基金supported by the National Natural Science Foundation of China (No.3027045330570592)
文摘Objective To examine whether microinjection of morphine into the rat thalamic nucleus submedius (Sm) could depress the bee venom (BV)-induced nociceptive behaviours. Methods In inflammatory pain model induced by BV subcutaneous injection into rat unilateral hind paw,the inhibitory effects of morphine microinjection into thalamic nucleus submedius (Sm) on the spontaneous nociceptive behavior,heat hyperalgesia and tactile allodynia,and the influence of naloxone on the morphine effects were observed in the rat.

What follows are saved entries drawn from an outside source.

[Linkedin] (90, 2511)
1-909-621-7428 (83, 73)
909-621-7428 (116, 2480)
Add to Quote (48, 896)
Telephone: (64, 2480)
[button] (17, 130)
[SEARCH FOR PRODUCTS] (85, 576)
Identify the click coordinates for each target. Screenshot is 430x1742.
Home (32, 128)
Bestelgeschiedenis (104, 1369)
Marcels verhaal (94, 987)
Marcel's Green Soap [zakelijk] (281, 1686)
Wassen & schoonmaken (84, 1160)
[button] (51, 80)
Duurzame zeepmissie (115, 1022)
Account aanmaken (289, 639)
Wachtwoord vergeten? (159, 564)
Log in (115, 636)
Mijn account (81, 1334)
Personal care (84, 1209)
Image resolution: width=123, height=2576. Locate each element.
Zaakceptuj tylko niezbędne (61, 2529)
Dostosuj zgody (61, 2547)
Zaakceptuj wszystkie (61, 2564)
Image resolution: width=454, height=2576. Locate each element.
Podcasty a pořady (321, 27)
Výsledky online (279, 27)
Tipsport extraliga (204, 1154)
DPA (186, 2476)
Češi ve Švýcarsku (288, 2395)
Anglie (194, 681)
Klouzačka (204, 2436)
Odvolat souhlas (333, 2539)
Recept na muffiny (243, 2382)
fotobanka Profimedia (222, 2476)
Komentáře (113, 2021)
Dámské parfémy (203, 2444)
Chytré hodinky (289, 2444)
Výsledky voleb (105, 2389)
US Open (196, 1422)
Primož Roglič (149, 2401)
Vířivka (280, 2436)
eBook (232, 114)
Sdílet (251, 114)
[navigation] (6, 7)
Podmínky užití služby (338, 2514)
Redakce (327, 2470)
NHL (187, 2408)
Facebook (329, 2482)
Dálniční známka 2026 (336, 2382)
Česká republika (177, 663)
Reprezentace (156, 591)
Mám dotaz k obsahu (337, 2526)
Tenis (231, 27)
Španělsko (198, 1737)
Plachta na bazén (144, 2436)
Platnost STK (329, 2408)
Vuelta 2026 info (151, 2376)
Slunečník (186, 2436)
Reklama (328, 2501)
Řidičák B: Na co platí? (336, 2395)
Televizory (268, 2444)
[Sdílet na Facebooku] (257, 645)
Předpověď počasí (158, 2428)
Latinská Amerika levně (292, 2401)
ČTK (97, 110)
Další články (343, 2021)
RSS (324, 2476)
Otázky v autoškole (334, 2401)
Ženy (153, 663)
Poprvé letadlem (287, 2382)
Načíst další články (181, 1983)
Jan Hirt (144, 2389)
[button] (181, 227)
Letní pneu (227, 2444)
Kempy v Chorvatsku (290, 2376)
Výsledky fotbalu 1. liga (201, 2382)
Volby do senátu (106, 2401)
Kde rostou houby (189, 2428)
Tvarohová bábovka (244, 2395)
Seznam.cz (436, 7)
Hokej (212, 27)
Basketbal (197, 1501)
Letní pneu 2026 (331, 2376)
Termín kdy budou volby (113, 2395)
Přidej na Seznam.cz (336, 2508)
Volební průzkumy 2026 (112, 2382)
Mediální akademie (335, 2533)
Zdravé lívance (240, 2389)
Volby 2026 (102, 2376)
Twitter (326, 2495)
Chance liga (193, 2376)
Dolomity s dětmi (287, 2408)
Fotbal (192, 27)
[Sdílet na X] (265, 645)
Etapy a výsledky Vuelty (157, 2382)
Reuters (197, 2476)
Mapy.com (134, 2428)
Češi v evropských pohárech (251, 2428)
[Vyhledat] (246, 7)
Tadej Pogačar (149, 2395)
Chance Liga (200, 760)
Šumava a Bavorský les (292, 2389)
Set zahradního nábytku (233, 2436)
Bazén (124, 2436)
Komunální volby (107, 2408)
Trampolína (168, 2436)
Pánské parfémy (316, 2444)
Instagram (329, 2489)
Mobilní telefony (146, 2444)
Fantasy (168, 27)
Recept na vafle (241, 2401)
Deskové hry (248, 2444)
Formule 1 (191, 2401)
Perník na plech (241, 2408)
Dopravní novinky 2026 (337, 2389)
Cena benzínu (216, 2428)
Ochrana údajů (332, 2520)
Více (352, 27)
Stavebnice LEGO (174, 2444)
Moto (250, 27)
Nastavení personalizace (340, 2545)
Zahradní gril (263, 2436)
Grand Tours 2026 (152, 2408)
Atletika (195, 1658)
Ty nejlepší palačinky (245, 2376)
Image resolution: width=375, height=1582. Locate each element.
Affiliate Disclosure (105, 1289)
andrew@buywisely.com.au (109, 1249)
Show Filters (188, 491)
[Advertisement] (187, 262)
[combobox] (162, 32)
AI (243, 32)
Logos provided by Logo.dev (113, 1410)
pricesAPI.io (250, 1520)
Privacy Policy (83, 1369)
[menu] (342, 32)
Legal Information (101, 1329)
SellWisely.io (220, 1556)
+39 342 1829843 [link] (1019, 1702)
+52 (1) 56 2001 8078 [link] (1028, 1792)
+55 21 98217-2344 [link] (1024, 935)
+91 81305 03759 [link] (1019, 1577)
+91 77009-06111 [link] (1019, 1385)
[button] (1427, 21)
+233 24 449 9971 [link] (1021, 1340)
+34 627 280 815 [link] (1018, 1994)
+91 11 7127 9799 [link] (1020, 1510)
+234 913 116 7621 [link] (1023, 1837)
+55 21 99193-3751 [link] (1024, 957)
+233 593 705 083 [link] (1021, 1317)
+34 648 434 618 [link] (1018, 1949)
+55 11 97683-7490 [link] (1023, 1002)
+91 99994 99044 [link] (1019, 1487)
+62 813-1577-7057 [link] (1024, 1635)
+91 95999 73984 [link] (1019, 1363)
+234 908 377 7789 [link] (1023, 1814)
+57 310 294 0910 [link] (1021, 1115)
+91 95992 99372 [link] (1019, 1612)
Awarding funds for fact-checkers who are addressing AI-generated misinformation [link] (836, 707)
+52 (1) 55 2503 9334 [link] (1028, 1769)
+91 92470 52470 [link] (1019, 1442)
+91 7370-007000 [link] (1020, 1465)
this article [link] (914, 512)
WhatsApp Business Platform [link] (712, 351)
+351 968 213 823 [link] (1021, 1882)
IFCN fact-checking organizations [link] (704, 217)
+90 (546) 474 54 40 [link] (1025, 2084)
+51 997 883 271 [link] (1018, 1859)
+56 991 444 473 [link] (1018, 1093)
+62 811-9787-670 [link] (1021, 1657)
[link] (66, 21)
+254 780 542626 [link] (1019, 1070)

Results A single dose of morphine (5.0 μg,0.5 μL) applied into the Sm ipsilateral to the BV injected paw significantly depressed the spontaneous paw flinching response. Morphine also significantly increased the heat paw withdrawal latencies in the bilateral hind paw and the tactile paw withdrawal threshold in the ipsilateral hind paw 2 hours after BV injection. All these depressive effects could be effectively antagonized by pre-treatment with the opioid receptor antagonist naloxone (1.0 μg,0.5 μL) in the Sm 5min prior to morphine administration. Naloxone alone injected to the Sm had no effect on the BV-induced nociceptive behavior. Conclusion These results suggest that Sm is involved in opioid receptor-mediated anti-nociception in the rat with the BV-induced inflammatory pain. Together with results from previous studies,it is likely that this effect is produced by activation of the Sm-ventrolateral orbital cortex-periaqueductal gray pathway,leading to activation of the brainstem descending inhibitory system and depression of the nociceptive inputs at the spinal cord level.